There are two signatories from the Church of England, but Alan Wilson and David Hamid are both suffragan (or assistant) bishops.

The heads (primates) of the Anglican Churches in the US (Michael Curry), Scotland (Mark Strange), Wales (Andy Johns), Brazil (Naudal Alves Gomes) and Canada (Linda Nicholls) are the lead signatories. But Wales and Scotland have mustered fewer than 10 signatories between them because of the small number of Anglican bishops in those Provinces.

The Anglican Church in Brazil approved same-sex marriage in 2018. The Episcopal Church of the United States (TEC) also approved it in 2018, having allowed same-sex blessing services since 2012. Dioceses in the Anglican Church of Canada have been conducting same-sex blessings since a church in the Diocese of New Westminster, which includes Vancouver, hosted the world's first officially approved Anglican same-sex blessing service in 2003. But in 2019, Canada's General Synod refused to approve same-sex marriage.

The Scottish Episcopal Church has conducted same-sex marriages since 2017. The Anglican Church in New Zealand has allowed same-sex blessings since 2018 and the Anglican Church in Wales approved same-sex blessings last year.

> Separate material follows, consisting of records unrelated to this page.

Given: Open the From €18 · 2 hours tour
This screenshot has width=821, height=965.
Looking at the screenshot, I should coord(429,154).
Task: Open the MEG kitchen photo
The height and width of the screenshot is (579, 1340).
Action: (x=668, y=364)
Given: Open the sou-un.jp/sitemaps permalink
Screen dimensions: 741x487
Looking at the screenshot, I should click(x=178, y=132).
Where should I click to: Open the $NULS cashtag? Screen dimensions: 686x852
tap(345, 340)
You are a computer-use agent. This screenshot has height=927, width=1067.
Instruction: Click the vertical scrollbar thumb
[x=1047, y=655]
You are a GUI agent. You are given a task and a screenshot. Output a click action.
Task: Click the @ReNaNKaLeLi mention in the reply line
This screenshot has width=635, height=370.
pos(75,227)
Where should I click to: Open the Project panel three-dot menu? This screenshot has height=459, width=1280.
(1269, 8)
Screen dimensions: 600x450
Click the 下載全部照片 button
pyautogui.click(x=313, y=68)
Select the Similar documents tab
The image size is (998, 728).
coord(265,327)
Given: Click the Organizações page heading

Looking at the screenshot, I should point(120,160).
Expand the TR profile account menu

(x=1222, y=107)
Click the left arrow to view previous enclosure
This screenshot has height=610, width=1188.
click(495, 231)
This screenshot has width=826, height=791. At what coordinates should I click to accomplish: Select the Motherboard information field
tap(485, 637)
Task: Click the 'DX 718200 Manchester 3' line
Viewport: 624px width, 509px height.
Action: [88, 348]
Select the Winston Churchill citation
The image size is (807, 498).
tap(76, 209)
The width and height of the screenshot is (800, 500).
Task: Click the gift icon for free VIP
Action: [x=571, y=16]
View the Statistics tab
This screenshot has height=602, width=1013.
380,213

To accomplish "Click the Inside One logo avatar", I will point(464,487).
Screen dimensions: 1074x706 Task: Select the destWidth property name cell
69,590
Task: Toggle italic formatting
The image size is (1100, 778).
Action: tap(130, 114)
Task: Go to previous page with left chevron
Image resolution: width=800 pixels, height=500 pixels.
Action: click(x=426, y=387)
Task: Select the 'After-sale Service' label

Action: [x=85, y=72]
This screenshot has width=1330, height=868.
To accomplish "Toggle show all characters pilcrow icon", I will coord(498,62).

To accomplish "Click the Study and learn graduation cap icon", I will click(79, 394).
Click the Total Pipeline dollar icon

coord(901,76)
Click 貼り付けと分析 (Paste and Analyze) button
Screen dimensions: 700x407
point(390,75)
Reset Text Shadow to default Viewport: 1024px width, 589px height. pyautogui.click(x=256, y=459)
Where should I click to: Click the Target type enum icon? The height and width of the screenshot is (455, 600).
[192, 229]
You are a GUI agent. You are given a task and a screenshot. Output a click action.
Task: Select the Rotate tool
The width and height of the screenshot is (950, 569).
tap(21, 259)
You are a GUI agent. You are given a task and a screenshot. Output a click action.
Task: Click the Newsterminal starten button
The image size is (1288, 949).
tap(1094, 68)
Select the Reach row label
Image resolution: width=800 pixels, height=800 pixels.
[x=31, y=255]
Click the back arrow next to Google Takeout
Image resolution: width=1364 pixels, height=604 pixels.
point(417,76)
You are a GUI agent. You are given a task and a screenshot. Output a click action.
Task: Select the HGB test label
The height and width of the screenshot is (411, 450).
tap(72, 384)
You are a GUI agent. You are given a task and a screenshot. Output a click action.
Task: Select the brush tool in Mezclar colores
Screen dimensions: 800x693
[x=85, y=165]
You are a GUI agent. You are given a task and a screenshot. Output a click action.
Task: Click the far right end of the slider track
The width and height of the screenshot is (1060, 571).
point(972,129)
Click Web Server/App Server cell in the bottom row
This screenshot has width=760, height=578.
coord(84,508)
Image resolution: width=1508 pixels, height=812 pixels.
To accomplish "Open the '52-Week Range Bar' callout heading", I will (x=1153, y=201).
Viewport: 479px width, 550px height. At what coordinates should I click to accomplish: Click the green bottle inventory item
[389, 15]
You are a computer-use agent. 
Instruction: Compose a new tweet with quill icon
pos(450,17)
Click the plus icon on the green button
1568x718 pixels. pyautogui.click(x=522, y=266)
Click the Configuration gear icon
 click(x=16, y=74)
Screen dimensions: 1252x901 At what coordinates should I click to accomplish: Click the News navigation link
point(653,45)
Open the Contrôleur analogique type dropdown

The Global South Fellowship of Anglican Churches (GSFA) with around 270 orthodox bishops from 25 Provinces of the Anglican Communion launched a petition on Tuesday to reaffirm Lambeth Resolution 1.10, which the 1998 Conference passed affirming heterosexual marriage and rejecting homosexual practice as incompatible with Scripture.

The GSFA petition would get considerably more signatories if the bishops from Rwanda, Uganda and Nigeria were present. Those Provinces have around 300 bishops between them but because the Archbishop of Canterbury Justin Welby insisted on inviting bishops from the Provinces that bless homosexual relationships, they are boycotting Lambeth 2022.

The message preached by the liberal Western Anglicans leading churches in decline could essentially be summed up as "Jesus loves me because I am lovely, however I self-identify".

Their petition preamble states: "God is Love! This love revealed by Jesus, described in the Scriptures and proclaimed by the Church, is Good News for all - without exception. That is why we believe that LGBT+ people are a precious part of God's creation - for each of us is 'fearfully and wonderfully made' (Psalm 139:14), and all are equally loved."

There is nothing about penitence or repentance in this tawdry misrepresentation of the wonder of God's love for lost humanity.

The true biblical Gospel message proclaimed by the Anglican Reformers is much more exciting. I am, in the words of the General Confession of the 1662 Anglican Book of Common Prayer, a "miserable offender". I need to call on the God and Father of Jesus Christ to "spare thou them, O God, which confess their faults" and to "restore thou them that are penitent, according to thy promises declared to mankind in Christ Jesus our Lord".

In the words of the Prayer Book's Absolution I, together with my fellow penitents, need to ask God to grant me "true repentance and his Holy Spirit, that those things may please him which we do at this present, and that the rest of our life hereafter may be pure and holy; so that at the last we may come to his eternal joy; through Jesus Christ our Lord".

That is the glorious Gospel message the 16th Century Anglican martyrs – Archbishop Thomas Cranmer (1489-1556), Bishop Nicholas Ridley (c1500-1555) and Bishop Hugh Latimer (c1485-1555) - went to the stake for.

Julian Mann is a former Church of England vicar, now an evangelical journalist.